EXCERPT:
* START *

I think it is a worthy goal to try and be a church that takes the plain meaning of scripture seriously no matter how it stretches us. This is true about spiritual gifts, it is true about ministry to the poor, its true about welcoming the lost into our lives, its true about being peacemakers, about Christian unity and about sacrifice and obedience as well. The scriptures say things in all these areas which make us unconfortable, and stretch us and compell us to make choices about following Christ that are real and hard. It is common for Christians to become unbalanced, to put to much emphasis on one thing over and against another. What a glorious thing it would be to actually become mature as a church. Is anyone out there draw to such a thought? May Jesus, the gift giver, lover of the poor, and seeker of the lost be our center. And yes, one more thing - Please, Jesus, pour out your Holy Spirit!

February 4th, 2008 at 4:35 pm
I have been receiving the same prophetic word over me now from various people, some know me and some don’t, and with each one there’s a greater sense of urgency in the message from the Holy Spirit and a stronger passion rising within me that has spilled over into my prayer life as I try to understand this message. I seek after my Father for direction returning his urgency with my own…it has been like wild fire that has taken root and is building more and more, the breath of my prayers and the Holy Spirit stoking the flames higher.
During this I have intentionally delved into the Gospels as personal study and just as you said on Sunday in your sermon Scott, “Faith comes by hearing.” The more I hear the word the greater my faith and now I’ve discovered that this personal study is turning into a book i’m writing. And for what purpose? I WANT TO BRING JESUS INTO THE ROOM. I can think of no greater way to explain my vision statement for this book nor any greater reason to do anything with my gifts.
The writing process is mysterious and reveals Christ like no other way. Suddenly there comes a particular word i’ve never used in my life or a connection among Scripture passages that pours out onto the page…but only if i’m his humble and believing vessel.

* END *

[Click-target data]
* START *

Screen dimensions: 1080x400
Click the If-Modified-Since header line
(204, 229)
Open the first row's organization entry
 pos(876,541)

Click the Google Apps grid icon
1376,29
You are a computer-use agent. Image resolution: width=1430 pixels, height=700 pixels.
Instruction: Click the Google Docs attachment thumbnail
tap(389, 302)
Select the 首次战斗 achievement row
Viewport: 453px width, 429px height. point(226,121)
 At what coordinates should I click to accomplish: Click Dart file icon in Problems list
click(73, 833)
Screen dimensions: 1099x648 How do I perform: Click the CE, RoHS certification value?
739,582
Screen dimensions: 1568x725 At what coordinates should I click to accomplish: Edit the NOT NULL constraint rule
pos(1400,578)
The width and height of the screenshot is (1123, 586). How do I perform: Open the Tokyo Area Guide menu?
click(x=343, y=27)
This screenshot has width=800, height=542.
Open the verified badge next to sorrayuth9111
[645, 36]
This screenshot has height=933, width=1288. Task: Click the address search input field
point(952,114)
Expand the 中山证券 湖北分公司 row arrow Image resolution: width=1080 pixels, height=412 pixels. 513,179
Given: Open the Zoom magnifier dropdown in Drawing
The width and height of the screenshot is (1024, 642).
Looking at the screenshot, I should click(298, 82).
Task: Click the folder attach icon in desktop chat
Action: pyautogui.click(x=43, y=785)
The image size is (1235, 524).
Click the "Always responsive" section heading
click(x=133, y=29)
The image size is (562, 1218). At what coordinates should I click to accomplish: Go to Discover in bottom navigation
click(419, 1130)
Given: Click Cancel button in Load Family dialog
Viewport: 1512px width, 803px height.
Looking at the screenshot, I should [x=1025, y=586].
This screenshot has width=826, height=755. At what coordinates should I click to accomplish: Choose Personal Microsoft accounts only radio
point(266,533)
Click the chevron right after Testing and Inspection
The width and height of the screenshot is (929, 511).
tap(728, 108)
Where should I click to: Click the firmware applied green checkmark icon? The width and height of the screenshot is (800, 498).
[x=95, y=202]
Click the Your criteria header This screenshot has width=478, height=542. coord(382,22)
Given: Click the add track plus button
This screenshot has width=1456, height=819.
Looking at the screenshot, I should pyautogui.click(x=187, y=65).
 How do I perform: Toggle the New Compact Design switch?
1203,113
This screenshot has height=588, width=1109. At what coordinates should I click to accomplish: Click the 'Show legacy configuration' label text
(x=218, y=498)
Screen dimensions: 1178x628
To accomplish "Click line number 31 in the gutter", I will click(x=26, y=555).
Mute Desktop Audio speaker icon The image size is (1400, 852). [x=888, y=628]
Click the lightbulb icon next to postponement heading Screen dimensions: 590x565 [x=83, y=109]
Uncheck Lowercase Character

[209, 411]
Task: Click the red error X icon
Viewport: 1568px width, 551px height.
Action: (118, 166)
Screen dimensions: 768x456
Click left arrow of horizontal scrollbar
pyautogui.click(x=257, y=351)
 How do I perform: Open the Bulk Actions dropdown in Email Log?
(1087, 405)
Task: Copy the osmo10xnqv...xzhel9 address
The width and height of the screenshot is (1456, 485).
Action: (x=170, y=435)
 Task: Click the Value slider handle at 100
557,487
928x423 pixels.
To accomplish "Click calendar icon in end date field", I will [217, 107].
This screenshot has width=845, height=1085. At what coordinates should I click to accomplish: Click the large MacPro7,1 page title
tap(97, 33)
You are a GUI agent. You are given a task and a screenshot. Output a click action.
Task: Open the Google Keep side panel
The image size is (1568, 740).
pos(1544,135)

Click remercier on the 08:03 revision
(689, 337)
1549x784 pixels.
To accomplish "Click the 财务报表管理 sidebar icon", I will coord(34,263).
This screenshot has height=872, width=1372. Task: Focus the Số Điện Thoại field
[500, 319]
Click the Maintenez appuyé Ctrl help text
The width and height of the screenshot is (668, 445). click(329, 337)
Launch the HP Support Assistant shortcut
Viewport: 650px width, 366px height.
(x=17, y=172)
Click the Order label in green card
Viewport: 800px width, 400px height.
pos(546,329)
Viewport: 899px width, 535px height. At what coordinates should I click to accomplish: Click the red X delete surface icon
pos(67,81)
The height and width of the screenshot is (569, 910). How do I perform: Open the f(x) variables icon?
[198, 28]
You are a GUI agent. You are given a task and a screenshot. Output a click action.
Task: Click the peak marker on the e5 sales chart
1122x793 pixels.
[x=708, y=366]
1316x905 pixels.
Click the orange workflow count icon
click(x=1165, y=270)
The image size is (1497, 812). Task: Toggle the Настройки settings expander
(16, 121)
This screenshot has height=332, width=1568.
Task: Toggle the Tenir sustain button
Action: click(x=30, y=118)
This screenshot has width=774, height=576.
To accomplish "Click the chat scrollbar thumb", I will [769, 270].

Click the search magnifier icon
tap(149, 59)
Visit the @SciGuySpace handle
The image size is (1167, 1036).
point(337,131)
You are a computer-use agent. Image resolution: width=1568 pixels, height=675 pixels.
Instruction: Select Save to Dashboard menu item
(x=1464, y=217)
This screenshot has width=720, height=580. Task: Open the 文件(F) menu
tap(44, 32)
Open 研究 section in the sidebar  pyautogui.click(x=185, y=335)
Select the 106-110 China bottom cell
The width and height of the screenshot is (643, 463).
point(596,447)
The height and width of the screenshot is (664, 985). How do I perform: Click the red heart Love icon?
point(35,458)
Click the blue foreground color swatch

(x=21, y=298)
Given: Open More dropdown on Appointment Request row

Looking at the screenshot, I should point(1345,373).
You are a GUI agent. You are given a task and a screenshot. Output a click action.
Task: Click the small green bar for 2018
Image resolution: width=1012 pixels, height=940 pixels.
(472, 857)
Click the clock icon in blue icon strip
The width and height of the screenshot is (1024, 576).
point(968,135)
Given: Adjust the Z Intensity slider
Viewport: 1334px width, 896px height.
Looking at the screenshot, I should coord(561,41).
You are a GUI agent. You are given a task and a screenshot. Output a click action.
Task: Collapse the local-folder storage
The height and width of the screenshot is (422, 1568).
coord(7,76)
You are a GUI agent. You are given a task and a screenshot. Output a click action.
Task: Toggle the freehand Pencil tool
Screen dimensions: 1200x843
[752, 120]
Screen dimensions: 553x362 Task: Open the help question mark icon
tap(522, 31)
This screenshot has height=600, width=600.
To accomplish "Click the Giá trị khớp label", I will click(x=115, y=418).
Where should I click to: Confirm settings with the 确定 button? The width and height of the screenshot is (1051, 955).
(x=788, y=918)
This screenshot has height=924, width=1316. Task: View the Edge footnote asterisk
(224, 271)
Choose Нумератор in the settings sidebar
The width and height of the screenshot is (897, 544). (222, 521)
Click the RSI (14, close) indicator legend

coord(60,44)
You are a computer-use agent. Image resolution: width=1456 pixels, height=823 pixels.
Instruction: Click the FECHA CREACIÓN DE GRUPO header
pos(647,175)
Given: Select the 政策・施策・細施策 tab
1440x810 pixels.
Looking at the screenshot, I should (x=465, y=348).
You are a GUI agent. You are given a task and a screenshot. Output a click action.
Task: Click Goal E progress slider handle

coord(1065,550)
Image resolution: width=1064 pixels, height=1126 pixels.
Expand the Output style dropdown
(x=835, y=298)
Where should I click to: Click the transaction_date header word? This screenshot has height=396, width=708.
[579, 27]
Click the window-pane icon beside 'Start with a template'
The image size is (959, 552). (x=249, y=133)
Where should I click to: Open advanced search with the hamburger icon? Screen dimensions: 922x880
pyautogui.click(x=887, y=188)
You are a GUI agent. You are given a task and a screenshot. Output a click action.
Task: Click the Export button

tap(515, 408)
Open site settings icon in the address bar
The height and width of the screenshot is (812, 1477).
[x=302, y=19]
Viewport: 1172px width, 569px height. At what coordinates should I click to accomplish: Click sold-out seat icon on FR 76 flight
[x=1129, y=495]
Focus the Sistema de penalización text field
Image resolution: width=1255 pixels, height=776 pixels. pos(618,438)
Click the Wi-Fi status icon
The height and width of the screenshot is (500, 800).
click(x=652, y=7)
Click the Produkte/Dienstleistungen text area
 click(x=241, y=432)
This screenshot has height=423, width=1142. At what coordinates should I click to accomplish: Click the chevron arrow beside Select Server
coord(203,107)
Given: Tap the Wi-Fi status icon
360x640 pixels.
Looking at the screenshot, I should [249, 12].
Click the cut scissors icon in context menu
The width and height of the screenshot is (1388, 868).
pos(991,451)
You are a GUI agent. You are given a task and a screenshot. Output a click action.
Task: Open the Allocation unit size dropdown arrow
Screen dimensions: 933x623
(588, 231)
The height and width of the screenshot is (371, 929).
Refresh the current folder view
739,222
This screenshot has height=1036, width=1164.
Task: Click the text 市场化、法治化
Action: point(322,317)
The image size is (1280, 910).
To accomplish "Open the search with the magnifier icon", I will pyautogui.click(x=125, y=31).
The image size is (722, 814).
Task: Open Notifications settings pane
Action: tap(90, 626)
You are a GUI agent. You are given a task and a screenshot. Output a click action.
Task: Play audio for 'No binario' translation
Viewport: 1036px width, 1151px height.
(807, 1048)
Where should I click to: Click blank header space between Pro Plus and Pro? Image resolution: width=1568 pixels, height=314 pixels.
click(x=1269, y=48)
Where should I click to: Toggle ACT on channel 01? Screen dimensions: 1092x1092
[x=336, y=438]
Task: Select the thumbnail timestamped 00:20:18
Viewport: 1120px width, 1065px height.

* END *

TO BE DONE:
• a. Transcribe the passage on faith, starting at "The writing process" and ending at "and believing vessel.".
• b. In the passage on faith, what purpose does the writer give for the book that grew out of the personal study of the Gospels?
The listing is separate material, apart from the passage on faith.

ANSWERS BELOW:
• a.
The writing process is mysterious and reveals Christ like no other way. Suddenly there comes a particular word i’ve never used in my life or a connection among Scripture passages that pours out onto the page…but only if i’m his humble and believing vessel.

• b. The writer's stated purpose is to bring Jesus into the room. The writer calls this the vision statement for the book and knows no greater reason to do anything with their gifts.